Otro tema que debe quedar esclarecido, es que en aplicación del principio de especialidad la conciliación administrativa laboral se rige por lo dispuesto en la Ley Procesal del Trabajo, constituyendo la Ley de Conciliación una norma de aplicación supletoria a dicho procedimiento.

Por ello, consideramos necesario que se determine expresamente el carácter supletorio de la Ley de Conciliación respecto a la Ley Procesal de Trabajo para evitar vacíos legislativos o interpretaciones erróneas respecto a su aplicación.

 

A manera de conclusión...

  1. Al proceso judicial sólo se debe llegar cuando han fracasado los medios alternos de solución de conflictos, lo que no sólo descarga la actividad judicial, sino logra la seguridad jurídica indispensable para la inversión y el desarrollo sostenible de cualquier país.

  2. Es necesario crear la conciencia de que, antes de acudir a los procedimientos judiciales, las partes tienen el deber de negociar y buscar una solución que concilie sus diferencias. Esta conciencia de negociar debe ser enseñada también a los abogados para que intenten una solución negociada antes de acudir a la justicia.

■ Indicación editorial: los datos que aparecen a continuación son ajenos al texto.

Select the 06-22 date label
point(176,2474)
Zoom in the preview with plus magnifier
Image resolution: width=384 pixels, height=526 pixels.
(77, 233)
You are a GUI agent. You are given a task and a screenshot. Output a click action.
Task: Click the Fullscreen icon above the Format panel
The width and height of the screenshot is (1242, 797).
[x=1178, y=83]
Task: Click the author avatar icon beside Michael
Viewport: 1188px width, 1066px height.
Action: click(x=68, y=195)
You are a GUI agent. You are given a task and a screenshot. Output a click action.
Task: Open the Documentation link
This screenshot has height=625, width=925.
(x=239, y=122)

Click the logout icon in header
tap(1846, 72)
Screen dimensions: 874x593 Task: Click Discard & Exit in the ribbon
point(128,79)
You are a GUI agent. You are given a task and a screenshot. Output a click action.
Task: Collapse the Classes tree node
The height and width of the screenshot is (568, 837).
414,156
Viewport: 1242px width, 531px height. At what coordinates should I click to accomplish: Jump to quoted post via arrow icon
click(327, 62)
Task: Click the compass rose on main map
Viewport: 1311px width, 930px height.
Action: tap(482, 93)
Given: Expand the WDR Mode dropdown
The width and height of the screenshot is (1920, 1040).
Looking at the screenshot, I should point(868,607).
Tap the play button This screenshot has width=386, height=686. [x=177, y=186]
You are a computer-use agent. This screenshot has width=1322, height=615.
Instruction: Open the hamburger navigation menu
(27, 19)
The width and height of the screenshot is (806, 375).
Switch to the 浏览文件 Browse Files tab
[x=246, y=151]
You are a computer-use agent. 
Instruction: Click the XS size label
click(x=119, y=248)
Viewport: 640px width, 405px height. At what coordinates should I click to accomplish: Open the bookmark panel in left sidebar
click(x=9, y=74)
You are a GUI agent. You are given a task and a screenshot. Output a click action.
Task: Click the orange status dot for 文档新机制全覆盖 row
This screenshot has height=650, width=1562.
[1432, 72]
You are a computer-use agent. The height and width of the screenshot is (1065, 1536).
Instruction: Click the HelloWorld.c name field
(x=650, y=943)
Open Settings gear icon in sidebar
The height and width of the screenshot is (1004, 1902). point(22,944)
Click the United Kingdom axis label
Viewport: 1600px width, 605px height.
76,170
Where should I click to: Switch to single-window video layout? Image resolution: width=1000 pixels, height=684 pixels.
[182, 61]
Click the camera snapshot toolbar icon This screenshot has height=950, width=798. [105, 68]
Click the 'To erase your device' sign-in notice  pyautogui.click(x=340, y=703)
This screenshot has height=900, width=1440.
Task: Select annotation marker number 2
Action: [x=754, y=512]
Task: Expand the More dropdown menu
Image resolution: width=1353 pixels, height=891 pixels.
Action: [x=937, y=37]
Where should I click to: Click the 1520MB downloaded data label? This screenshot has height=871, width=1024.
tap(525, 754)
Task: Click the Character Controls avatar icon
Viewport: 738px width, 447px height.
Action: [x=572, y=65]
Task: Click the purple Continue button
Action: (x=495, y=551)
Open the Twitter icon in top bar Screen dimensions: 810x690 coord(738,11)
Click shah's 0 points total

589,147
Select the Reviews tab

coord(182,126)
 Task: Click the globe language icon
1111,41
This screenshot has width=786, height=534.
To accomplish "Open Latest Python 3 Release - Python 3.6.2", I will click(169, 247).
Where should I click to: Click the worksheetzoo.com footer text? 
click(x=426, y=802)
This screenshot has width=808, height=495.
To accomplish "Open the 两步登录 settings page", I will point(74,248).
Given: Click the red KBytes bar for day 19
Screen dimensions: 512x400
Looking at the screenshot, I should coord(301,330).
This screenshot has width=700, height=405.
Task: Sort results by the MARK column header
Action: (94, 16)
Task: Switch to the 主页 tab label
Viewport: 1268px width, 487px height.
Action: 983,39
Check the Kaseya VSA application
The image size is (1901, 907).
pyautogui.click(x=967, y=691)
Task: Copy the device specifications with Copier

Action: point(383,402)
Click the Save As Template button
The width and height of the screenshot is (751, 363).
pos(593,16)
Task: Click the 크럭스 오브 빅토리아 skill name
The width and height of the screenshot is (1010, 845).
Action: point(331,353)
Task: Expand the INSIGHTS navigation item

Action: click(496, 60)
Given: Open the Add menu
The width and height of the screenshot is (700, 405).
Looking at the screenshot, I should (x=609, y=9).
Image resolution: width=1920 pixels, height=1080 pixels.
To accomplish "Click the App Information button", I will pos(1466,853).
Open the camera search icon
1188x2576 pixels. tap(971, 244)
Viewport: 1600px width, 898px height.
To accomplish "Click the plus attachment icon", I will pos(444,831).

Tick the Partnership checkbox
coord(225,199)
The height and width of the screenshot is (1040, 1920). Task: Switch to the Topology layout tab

  3. Requerimos un Sistema Judicial más selectivo, que delegue en instancias que administren vías alternativas al interior del sistema o en instancias previas a este, la solución de aquellas controversias que por ser potencialmente conciliables, no requieren de un pronunciamiento final del Órgano Jurisdiccional.

  4. Es necesario que se unifiquen los criterios legislativos que respecto a la conciliación se han empleado en dos cuerpos legales de vital importancia, como son la Ley de Conciliación y la Ley Procesal del Trabajo, a fin de permitir que los operadores del derecho cuenten con medios no coercitivos eficaces para la negociación de conflictos laborales.


1 Abogado Consultor, Conciliador Extrajudicial, Miembro de la Comisión Revisora de la Legislación sobre Conciliación, Secretario Técnico - Asesor de la Comisión de Reforma del Código Civil de 1984, Asesor de la Comisión de Trabajo y Seguridad Social del Congreso de la República..

2 Margarita Canal (Colombia)

3 Carnelutti, Sistema de Derecho Procesal Civil, Edición Uthea, Argentina, Buenos Aires, 1944, pag.203.

4 Godoy, Emma. "Mahatma Gandhi: La victoria de la no violencia". Editorial Duaba, Mejico, 1985.

5 King,Martin Luther, Jr. "La fuerza de amar", traducido por Concha Aguirru, Editorial Argos Vergara, Espana, 1978.

6 Junco Vargas, José Roberto ; "La Conciliación - Aspectos sustanciales y Procesales ; Ediciones Jurídica Radas ; Sta. Fe ; Bogotá ; Colombia ; 1994 ; pag. 33.

7 Carnelutti, Francisco; Instituciones del Proceso Civil, Volumen II, Número 419, pag.50.

8 Miquel Tort i Santos, director d´ACORD servei de mediació i gestió de conflictes

9 Gabor, Andrea. "Deming: "EI Hombre que Descubrió la Calidad". Ediciones Juan Granica. Buenos Aires, 1990.

10 Richard E. Walton, "Conciliación de conflictos. Diálogo interpersonal y consultorías de mediadores". Addison-Wesley Iberoamericana. Serie de Desarrollo Organizacional. Delaware,EEUU, 1988.

11 Monroy Cabra, Marco Gerardo ; La Conciliación ; en la Revista Ius et Praxis ; pag.166.